Mathematicians create warped worlds in virtual reality

Segerman and his collaborators have released software allowing anyone with a virtual-reality (VR) headset to wander through this warped world, which they previewed last month in two papers on the arXiv.org preprint server.

David Dumas

To explore the mathematical possibilities of alternative geometries, mathematicians imagine such ‘non-Euclidean’ spaces, where parallel lines can intersect or veer apart. Now, with the help of relatively affordable VR devices, researchers are making curved spaces — a counter-intuitive concept with implications for Einstein’s theory underlying gravity and also for seismology — more accessible. They may even uncover new mathematics in the process.

So far, there is not much to do in the eleVR world, apart from exploring tilings made of geometric shapes such as pentagons and dodecahedra. But the team plans to build hyperbolic houses and streets, as well as interactive experiences such as playing a non-Euclidean version of basketball. The researchers hope that their open-source software will become popular with science museums and the growing legion of consumer VR enthusiasts.

Others are bringing hyperbolic space to VR, too. Daan Michiels, a mathematician at the University of Illinois at Urbana–Champaign, developed a virtual hyperbolic universe as a student project in 2014. And David Dumas, a topologist at the University of Illinois in Chicago, and his students created a racquetball game in a virtual hyperbolic space, in which a ball sent in any direction eventually comes back to the starting point.

Virtual reality could soon join a long tradition of visualization and experimental tools that have helped mathematicians make discoveries. Visualizing fractals, for instance, led to discoveries about the underlying mathematics. “Figuring how to make use of [virtual reality] as a research tool is just starting now,” says Dumas.

Matsumoto says that the team would also like to create VR experiences for even more exotic geometries.
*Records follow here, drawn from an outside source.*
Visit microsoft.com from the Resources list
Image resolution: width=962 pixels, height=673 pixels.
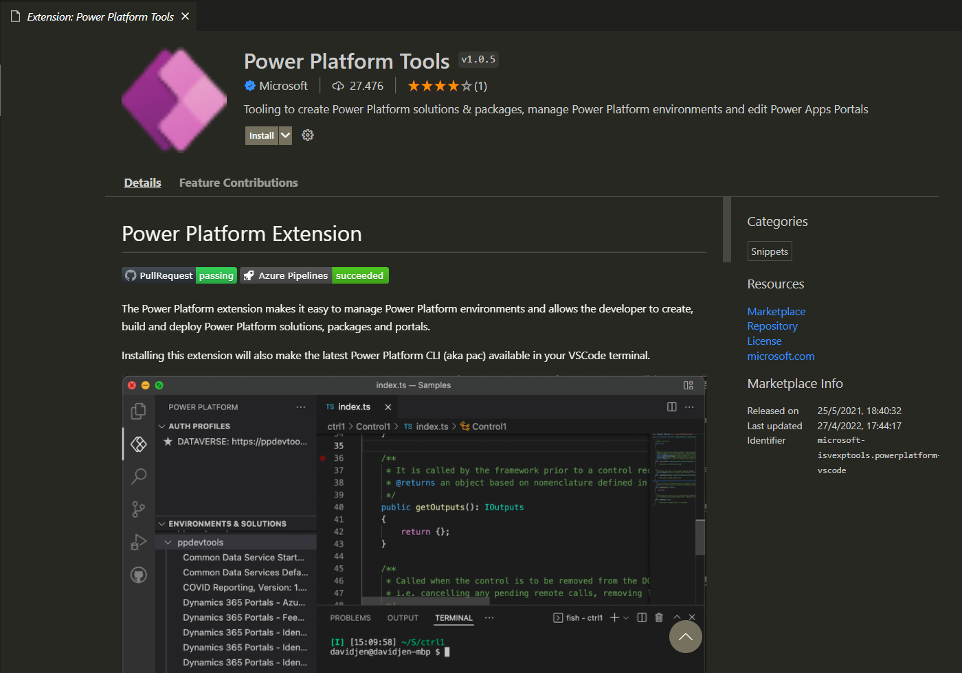pos(781,356)
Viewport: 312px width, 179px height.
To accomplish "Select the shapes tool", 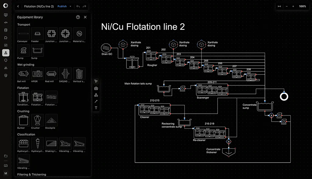I will pyautogui.click(x=96, y=95).
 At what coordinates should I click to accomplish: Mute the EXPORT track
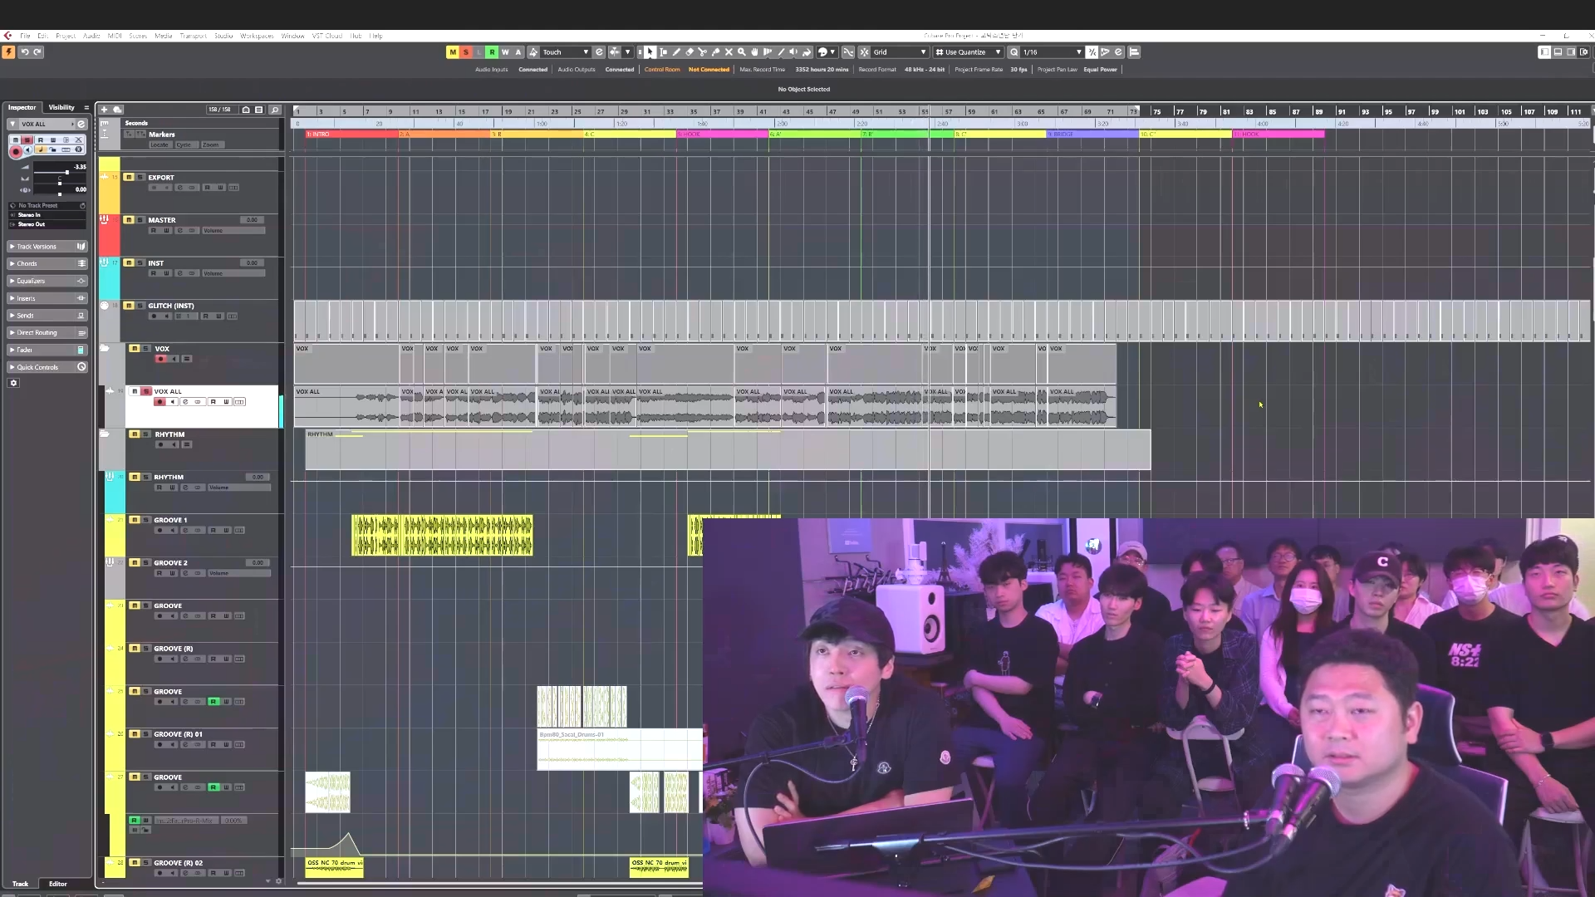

In some such spaces, parallel lines might stay at a constant distance from each other if they go in one direction, but converge or diverge in another direction. And walking around a circle might lead to a place that’s up or down relative to the starting point, like going up or down a spiral staircase.

Visualizing such geometries could be especially useful as a mathematical tool, she says, because “very few people have thought of visualizing them at all”.